[Saved entries]
▶

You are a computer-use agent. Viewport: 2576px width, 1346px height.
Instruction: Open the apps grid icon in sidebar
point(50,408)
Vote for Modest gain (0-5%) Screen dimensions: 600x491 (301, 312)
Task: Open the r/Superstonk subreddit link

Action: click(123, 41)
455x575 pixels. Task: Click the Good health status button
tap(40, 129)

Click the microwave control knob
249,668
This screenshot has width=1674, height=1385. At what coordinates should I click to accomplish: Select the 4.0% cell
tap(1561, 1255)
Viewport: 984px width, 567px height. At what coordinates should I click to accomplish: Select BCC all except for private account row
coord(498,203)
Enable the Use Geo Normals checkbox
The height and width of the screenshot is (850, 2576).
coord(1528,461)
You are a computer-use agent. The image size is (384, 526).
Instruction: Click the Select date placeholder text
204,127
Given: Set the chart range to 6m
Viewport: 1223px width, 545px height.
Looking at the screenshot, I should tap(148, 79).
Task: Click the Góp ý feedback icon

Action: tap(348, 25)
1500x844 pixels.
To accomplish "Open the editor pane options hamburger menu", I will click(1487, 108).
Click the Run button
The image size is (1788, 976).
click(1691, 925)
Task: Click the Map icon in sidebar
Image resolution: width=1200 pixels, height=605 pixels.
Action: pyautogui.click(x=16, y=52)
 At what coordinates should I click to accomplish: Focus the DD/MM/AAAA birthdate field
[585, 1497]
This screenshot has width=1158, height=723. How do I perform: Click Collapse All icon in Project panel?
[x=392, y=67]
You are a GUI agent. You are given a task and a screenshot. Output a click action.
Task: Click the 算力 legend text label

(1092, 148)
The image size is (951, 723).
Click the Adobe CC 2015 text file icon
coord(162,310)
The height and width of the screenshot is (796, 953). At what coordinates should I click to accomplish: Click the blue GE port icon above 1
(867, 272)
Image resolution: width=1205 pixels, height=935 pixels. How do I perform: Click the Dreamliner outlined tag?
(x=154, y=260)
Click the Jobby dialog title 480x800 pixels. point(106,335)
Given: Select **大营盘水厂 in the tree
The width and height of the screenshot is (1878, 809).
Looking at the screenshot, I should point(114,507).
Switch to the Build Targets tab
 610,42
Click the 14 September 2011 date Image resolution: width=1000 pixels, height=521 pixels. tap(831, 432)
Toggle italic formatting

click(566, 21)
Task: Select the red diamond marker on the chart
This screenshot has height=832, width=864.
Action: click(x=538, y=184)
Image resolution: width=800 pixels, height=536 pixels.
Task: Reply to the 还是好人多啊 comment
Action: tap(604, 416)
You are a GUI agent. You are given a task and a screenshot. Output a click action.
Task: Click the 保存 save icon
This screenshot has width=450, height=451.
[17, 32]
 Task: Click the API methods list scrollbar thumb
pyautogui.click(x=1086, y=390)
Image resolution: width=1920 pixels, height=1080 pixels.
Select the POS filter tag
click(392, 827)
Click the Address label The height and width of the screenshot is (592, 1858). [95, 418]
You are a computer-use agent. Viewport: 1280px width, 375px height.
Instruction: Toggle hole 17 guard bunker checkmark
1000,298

◀

[YOUR INSTRUCTIONS]
I'd like all of the entries written out again exactly as they appear above.

[EXPECTED OUTPUT]
You are a computer-use agent. Viewport: 2576px width, 1346px height.
Instruction: Open the apps grid icon in sidebar
point(50,408)
Vote for Modest gain (0-5%) Screen dimensions: 600x491 (301, 312)
Task: Open the r/Superstonk subreddit link

Action: click(123, 41)
455x575 pixels. Task: Click the Good health status button
tap(40, 129)

Click the microwave control knob
249,668
This screenshot has width=1674, height=1385. At what coordinates should I click to accomplish: Select the 4.0% cell
tap(1561, 1255)
Viewport: 984px width, 567px height. At what coordinates should I click to accomplish: Select BCC all except for private account row
coord(498,203)
Enable the Use Geo Normals checkbox
The height and width of the screenshot is (850, 2576).
coord(1528,461)
You are a computer-use agent. The image size is (384, 526).
Instruction: Click the Select date placeholder text
204,127
Given: Set the chart range to 6m
Viewport: 1223px width, 545px height.
Looking at the screenshot, I should tap(148, 79).
Task: Click the Góp ý feedback icon

Action: tap(348, 25)
1500x844 pixels.
To accomplish "Open the editor pane options hamburger menu", I will click(1487, 108).
Click the Run button
The image size is (1788, 976).
click(1691, 925)
Task: Click the Map icon in sidebar
Image resolution: width=1200 pixels, height=605 pixels.
Action: pyautogui.click(x=16, y=52)
 At what coordinates should I click to accomplish: Focus the DD/MM/AAAA birthdate field
[585, 1497]
This screenshot has width=1158, height=723. How do I perform: Click Collapse All icon in Project panel?
[x=392, y=67]
You are a GUI agent. You are given a task and a screenshot. Output a click action.
Task: Click the 算力 legend text label

(1092, 148)
The image size is (951, 723).
Click the Adobe CC 2015 text file icon
coord(162,310)
The height and width of the screenshot is (796, 953). At what coordinates should I click to accomplish: Click the blue GE port icon above 1
(867, 272)
Image resolution: width=1205 pixels, height=935 pixels. How do I perform: Click the Dreamliner outlined tag?
(x=154, y=260)
Click the Jobby dialog title 480x800 pixels. point(106,335)
Given: Select **大营盘水厂 in the tree
The width and height of the screenshot is (1878, 809).
Looking at the screenshot, I should point(114,507).
Switch to the Build Targets tab
 610,42
Click the 14 September 2011 date Image resolution: width=1000 pixels, height=521 pixels. tap(831, 432)
Toggle italic formatting

click(566, 21)
Task: Select the red diamond marker on the chart
This screenshot has height=832, width=864.
Action: click(x=538, y=184)
Image resolution: width=800 pixels, height=536 pixels.
Task: Reply to the 还是好人多啊 comment
Action: tap(604, 416)
You are a GUI agent. You are given a task and a screenshot. Output a click action.
Task: Click the 保存 save icon
This screenshot has width=450, height=451.
[17, 32]
 Task: Click the API methods list scrollbar thumb
pyautogui.click(x=1086, y=390)
Image resolution: width=1920 pixels, height=1080 pixels.
Select the POS filter tag
click(392, 827)
Click the Address label The height and width of the screenshot is (592, 1858). [95, 418]
You are a computer-use agent. Viewport: 1280px width, 375px height.
Instruction: Toggle hole 17 guard bunker checkmark
1000,298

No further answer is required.